Only three of the leagues nine Portland schools qualify for the 6A enrollment cutoff

The Portland School District is doing a disservice to its smaller members with its insistence on banding together to compete at the state’s highest level. This is like a bunch of frat guys sitting ringside at a Mixed Martial Arts event and convincing the puny one of the group to enter the octagon against Antonio Silva. “C’mon he’s not so tough, you can do this.”

Um, no you can’t.

The revamped PIL will have four of the five smallest schools at the 6A level. You will be asking Roosevelt with an enrollment number of 664 to compete against schools three times their size.

These smaller PIL schools were dismal at the big-school level before the new system was introduced in 2006, allowing them to drop into a 5A league where they found more even ground.

During the last 10 years of the PIL as a big-school league won three playoffs games and never advanced past the second round. This excludes Grant and Lincoln, which have enrollment numbers that qualify for the highest division.

The success didn’t skyrocket when the PIL went to 5A, but it did tick up a notch. The league has gone 8-15 (.348) in the football playoffs the last seven years with Jefferson making runs to the finals in 2009 and the semis in 2008. Roosevelt has seen similar success in boys basketball.

It is clear that the 5A level is a better fit with an enrollment range that fits for Benson, Franklin, Wilson and Madison, while Jefferson and Roosevelt are small enough to qualify for the 4A level.

Getting students to turn out for sports is already a struggle at most of these inner-city schools. Getting students to turn out when they are going to get throttled 67-6 every Friday night only makes that task more difficult.

------------------------

▸ **THE EXERCISE**:
Using the article on Portland high school sports leagues, answer these questions:
(a) What enrollment number does it give for Roosevelt?
(b) In what year was the new system introduced that let the smaller schools drop into a 5A league?
(c) What football playoff record has the league posted over the last seven years?

Page and screen pointing data:
------------------------

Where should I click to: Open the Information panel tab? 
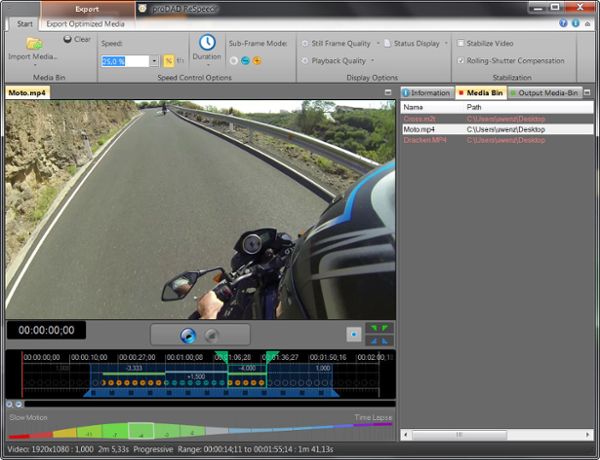425,93
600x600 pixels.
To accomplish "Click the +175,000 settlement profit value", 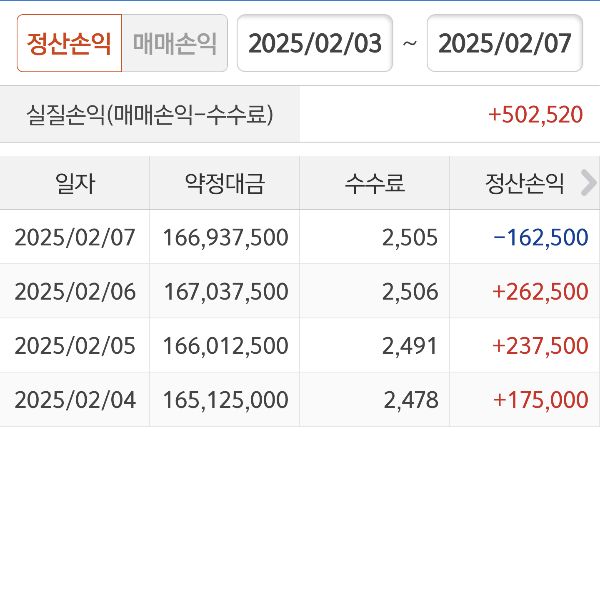I will pos(540,400).
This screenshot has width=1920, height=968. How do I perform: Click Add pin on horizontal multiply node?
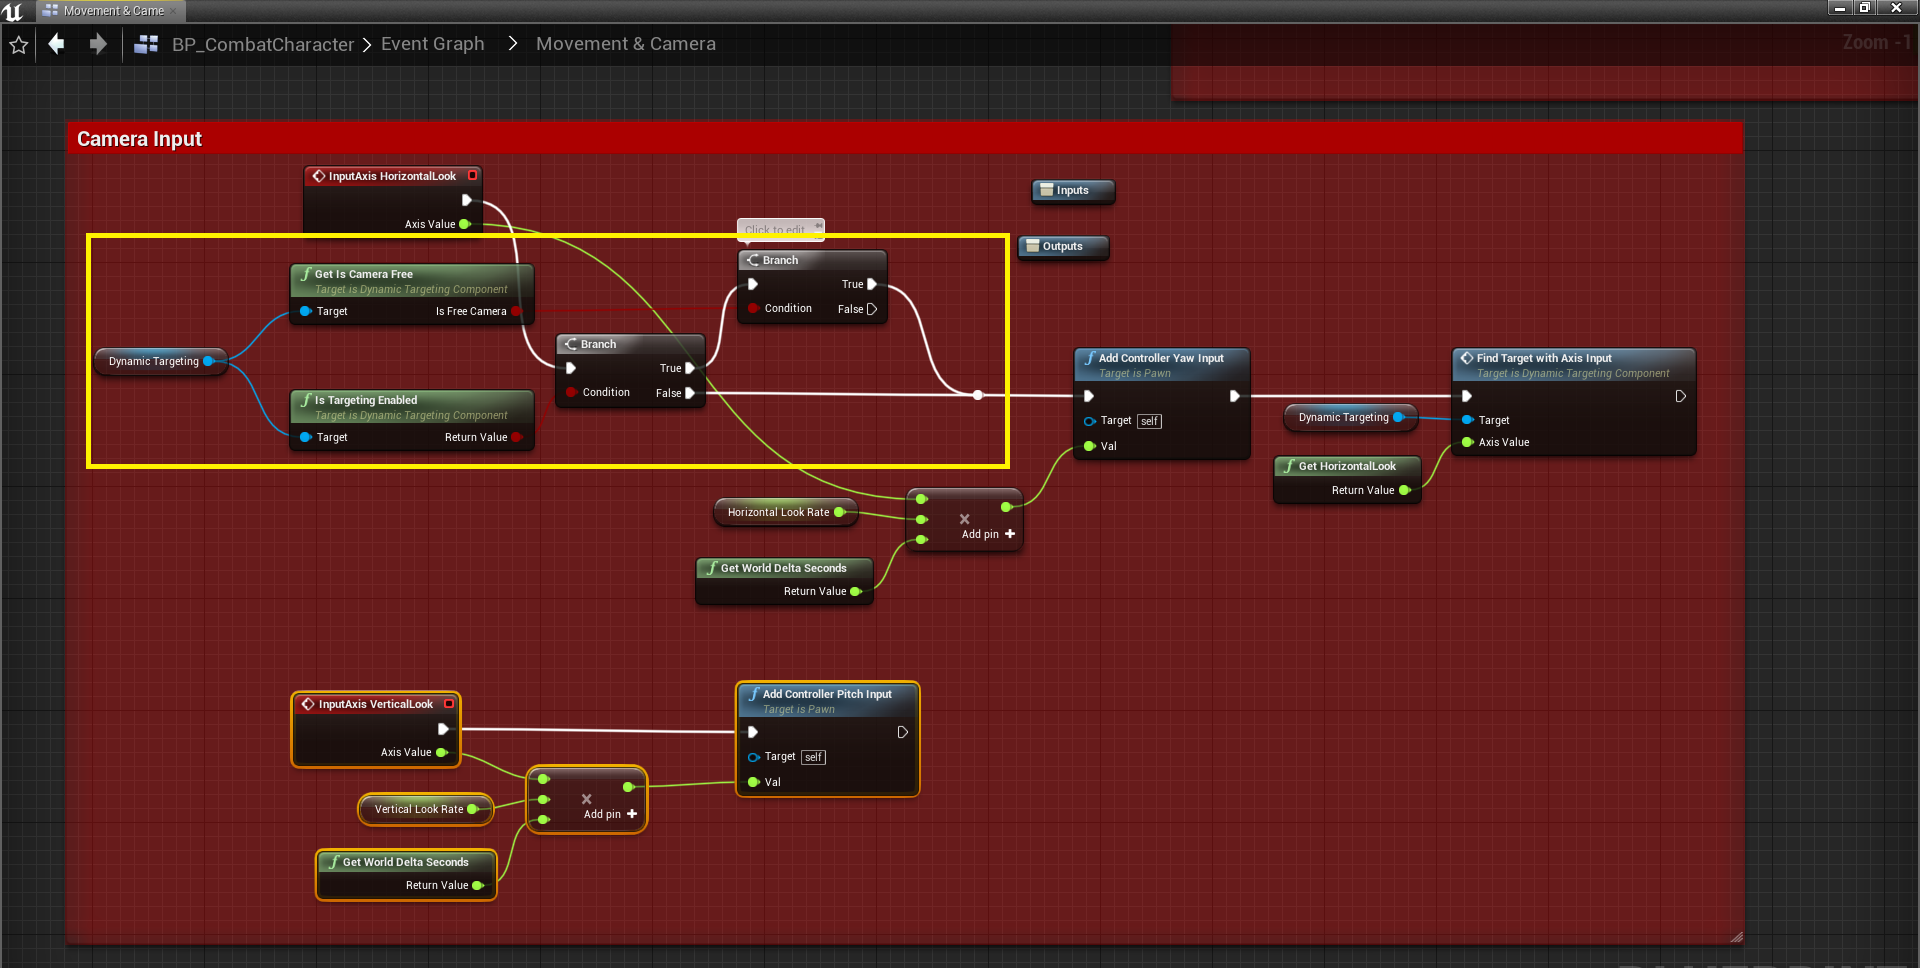(988, 534)
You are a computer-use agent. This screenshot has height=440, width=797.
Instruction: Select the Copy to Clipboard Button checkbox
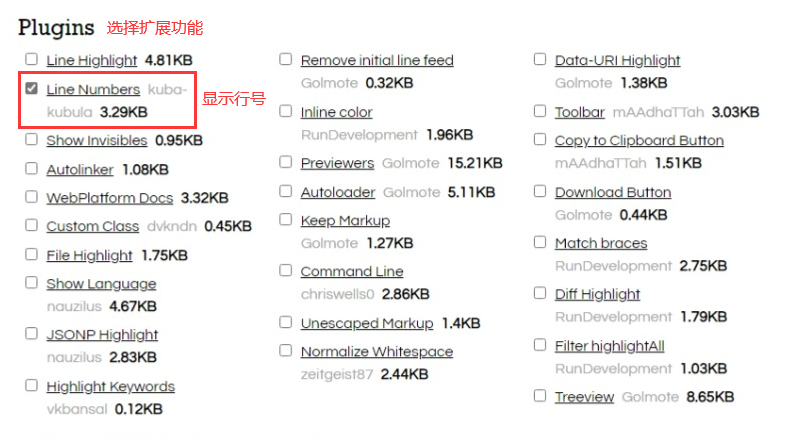coord(541,140)
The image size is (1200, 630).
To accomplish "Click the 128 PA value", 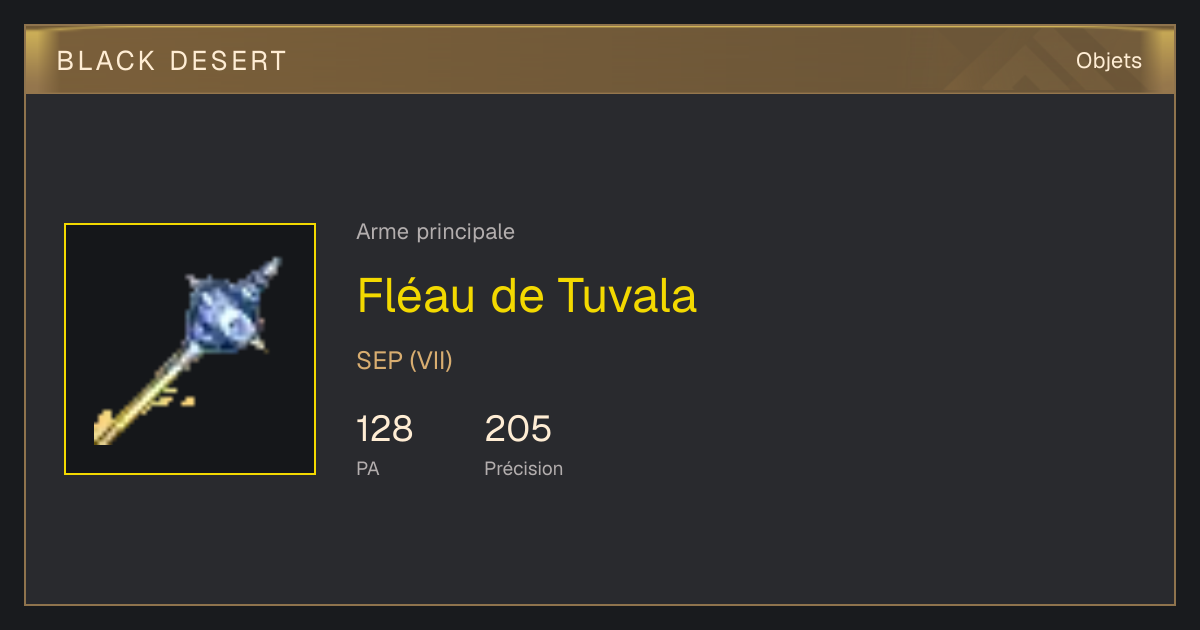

------------------------

▸ **FINISHED ANSWER**:
(a) 664
(b) 2006
(c) 8-15 (.348)